##### DOCUMENT PASSAGE #####

Wednesday, July 11, 2018


 Vic Rosenthal's Weekly Column


Five years since its initial introduction by MK Avi Dichter, the Nation State Bill is being hotly debated in the Knesset once again.

Israel’s Declaration of Independence announced the creation of “A Jewish state in Eretz-Israel,” and added,

The State of Israel will be open for Jewish immigration and for the Ingathering of the Exiles; it will foster the development of the country for the benefit of all its inhabitants; it will be based on freedom, justice and peace as envisaged by the prophets of Israel; it will ensure complete equality of social and political rights to all its inhabitants irrespective of religion, race or sex; it will guarantee freedom of religion, conscience, language, education and culture; it will safeguard the Holy Places of all religions; and it will be faithful to the principles of the Charter of the United Nations.

These principles are generally referred to by saying that Israel is a Jewish and democratic state. The democratic part is further explicated by several Basic Laws including those that describe the details of Israel’s political democracy, and which guarantee individual rights, liberty, and dignity.

##### EXTRACTED RECORDS #####

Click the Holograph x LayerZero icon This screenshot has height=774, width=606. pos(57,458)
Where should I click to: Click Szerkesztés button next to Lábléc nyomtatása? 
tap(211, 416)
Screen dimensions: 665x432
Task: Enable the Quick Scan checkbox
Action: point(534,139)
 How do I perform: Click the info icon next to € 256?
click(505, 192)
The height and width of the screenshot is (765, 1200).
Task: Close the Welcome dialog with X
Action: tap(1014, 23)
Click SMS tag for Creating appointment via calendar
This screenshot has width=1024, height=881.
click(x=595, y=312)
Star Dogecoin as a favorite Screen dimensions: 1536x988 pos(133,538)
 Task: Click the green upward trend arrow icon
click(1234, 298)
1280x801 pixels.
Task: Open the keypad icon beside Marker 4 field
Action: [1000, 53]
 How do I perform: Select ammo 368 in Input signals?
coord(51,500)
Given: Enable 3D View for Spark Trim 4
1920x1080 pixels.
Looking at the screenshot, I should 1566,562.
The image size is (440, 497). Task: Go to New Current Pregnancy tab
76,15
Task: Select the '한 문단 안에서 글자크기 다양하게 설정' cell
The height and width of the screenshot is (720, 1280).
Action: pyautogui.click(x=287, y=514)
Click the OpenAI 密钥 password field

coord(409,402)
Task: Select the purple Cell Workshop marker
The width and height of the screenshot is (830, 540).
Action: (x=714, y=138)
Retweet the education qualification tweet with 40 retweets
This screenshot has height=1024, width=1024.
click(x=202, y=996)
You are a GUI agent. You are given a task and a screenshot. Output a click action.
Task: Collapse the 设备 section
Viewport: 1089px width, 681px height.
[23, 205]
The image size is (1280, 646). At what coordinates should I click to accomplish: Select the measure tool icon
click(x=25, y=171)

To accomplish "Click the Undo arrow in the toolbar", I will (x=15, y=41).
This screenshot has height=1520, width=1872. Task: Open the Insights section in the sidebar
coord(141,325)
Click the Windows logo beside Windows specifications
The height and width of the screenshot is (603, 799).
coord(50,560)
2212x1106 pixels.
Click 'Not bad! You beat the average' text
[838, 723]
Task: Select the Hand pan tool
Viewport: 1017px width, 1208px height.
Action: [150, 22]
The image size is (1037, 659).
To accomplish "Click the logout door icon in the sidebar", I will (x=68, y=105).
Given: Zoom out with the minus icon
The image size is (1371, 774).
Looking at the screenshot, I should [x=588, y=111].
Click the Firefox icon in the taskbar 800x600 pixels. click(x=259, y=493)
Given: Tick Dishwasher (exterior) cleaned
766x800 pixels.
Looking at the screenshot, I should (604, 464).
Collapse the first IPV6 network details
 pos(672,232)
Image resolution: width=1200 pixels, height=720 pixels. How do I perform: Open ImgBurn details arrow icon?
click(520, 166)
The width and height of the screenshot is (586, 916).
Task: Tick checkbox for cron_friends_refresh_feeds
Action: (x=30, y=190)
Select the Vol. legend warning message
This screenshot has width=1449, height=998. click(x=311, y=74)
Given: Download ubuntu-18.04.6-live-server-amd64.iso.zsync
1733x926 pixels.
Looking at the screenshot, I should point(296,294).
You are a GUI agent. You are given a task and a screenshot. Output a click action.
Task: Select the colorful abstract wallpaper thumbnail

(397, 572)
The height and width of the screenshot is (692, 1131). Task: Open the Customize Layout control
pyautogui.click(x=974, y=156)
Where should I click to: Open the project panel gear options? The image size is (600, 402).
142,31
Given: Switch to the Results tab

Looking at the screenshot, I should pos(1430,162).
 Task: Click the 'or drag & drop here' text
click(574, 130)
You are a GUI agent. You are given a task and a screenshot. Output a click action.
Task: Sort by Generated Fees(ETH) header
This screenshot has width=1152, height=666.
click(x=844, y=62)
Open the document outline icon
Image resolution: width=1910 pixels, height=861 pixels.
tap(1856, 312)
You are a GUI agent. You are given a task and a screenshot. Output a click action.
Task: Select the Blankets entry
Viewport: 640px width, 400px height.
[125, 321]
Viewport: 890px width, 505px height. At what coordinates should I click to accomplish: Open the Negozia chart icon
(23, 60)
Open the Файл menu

#####

▶ YOUR GOAL: Reproduce the part of the column on the Nation State Bill that opens with "Wednesday, July 11, 2018" and closes with "Knesset once again.", swapping "Knesset" for "parliament".

▶ ANSWER TO THE PROBLEM:
Wednesday, July 11, 2018


 Vic Rosenthal's Weekly Column


Five years since its initial introduction by MK Avi Dichter, the Nation State Bill is being hotly debated in the parliament once again.